> Problem details: Leaving out the images, transcribe every record below exactly.

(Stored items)
== == ==

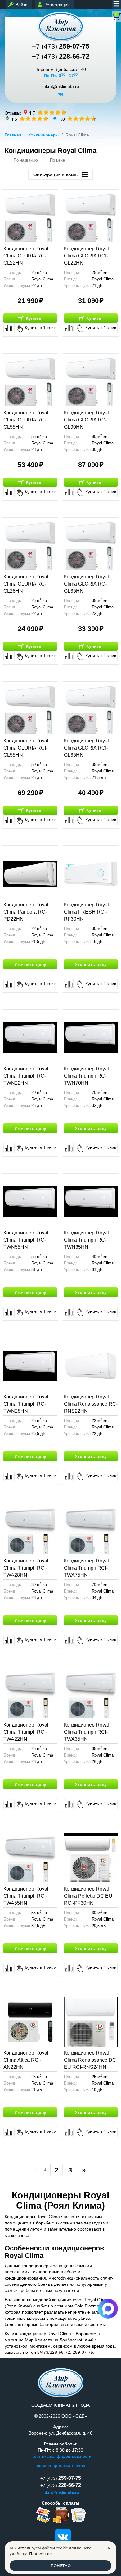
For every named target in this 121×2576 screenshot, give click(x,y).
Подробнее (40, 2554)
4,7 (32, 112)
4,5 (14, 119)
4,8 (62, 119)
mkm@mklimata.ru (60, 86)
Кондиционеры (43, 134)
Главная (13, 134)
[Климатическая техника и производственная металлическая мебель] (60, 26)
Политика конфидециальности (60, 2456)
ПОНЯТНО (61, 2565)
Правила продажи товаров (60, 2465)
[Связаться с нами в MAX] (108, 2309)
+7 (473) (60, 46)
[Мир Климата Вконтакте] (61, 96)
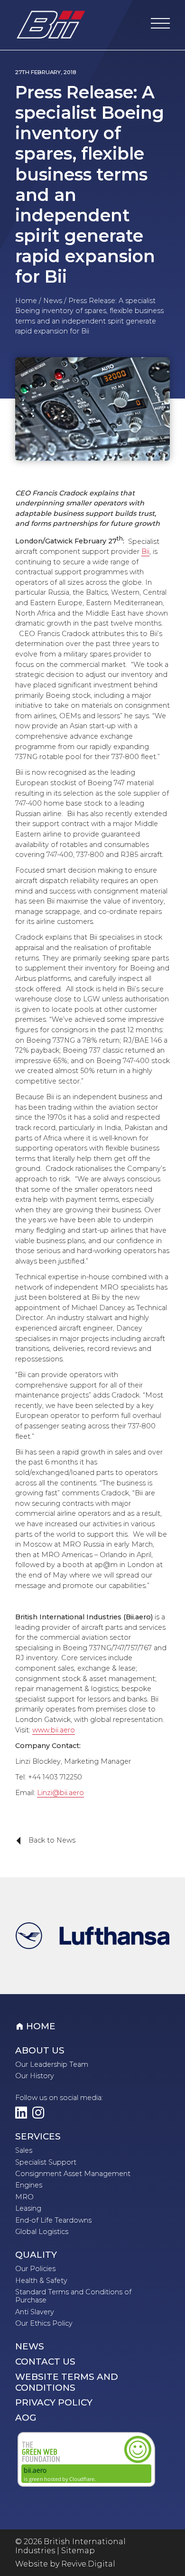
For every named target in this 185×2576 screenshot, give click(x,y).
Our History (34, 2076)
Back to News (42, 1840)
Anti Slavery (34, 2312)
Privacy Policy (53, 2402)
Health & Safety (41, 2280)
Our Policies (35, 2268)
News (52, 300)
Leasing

== == ==

> Answer to this task:
For every named target in this 121×2576 screenshot, give click(x,y).
Подробнее (40, 2554)
4,7 (32, 112)
4,5 (14, 119)
4,8 (62, 119)
mkm@mklimata.ru (60, 86)
Кондиционеры (43, 134)
Главная (13, 134)
[Климатическая техника и производственная металлическая мебель] (60, 26)
Политика конфидециальности (60, 2456)
ПОНЯТНО (61, 2565)
Правила продажи товаров (60, 2465)
[Связаться с нами в MAX] (108, 2309)
+7 (473) (60, 46)
[Мир Климата Вконтакте] (61, 96)
For every named target in this 185×2576 screenshot, give click(x,y).
Our History (34, 2076)
Back to News (42, 1840)
Anti Slavery (34, 2312)
Privacy Policy (53, 2402)
Health & Safety (41, 2280)
Our Policies (35, 2268)
News (52, 300)
Leasing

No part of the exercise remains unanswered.